The opposing approaches taken by Charles Schwab and TD Ameritrade to the illiquid auction rate securities bought by their clients raises credit risks for both companies, according to Moody's.

The opposing approaches taken by Charles Schwab and TD Ameritrade to the illiquid auction rate securities bought by their clients raises credit risks for both companies, according to Moody’s.
The Charles Schwab Corp., the San Francisco-based discount brokerage giant, has refused a demand by New York Attorney General Andrew Cuomo to offer to repurchase ARS it sold to clients at par value. Its retail clients hold about $100 million in the securities, but the firm said it never actively solicited sales of ARS, nor was it involved with structuring them.
“To be asked to stand behind losses or illiquidity that a client suffered based on circumstances that we had no knowledge or control of sets a very, very dangerous precedent,” Walt Bettinger, Schwab’s president and chief executive, said in a webcast Monday.
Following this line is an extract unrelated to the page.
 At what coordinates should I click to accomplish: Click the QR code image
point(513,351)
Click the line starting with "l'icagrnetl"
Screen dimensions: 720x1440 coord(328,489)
TD Ameritrade Holding Corp. last week said it reached a settlement with federal and state regulators to buy back $400 million to $500 million of ARS from its retail clients. The buyback, which will extend for some investors through next summer, could result in an unrealized pretax earnings charge of $100 million, or 5 cents to 10 cents a share, executives at the Omaha, Neb.-based company said.
Moody’s Investors Service said that TD Ameritrade can absorb the financial impact of the buyback, although discount-brokerage firms are not structured to hold assets on their balance sheets for long periods.
However, it has other concerns about both TD Ameritrade and Schwab.
“From a credit standpoint, we think that both approaches have risks that extend beyond the immediate financial impact,” Alexander Yavorsky, a senior analyst at the New York-based credit-rating firm, said in a report released yesterday.
Moody’s said it is not changing its credit ratings or outlooks on the debt of Schwab (A2/Stable) or TD Ameritrade (Baa2/Stable) but said it will closely monitor the affects of their decisions on the likelihood and potential outcome of future customer complaints.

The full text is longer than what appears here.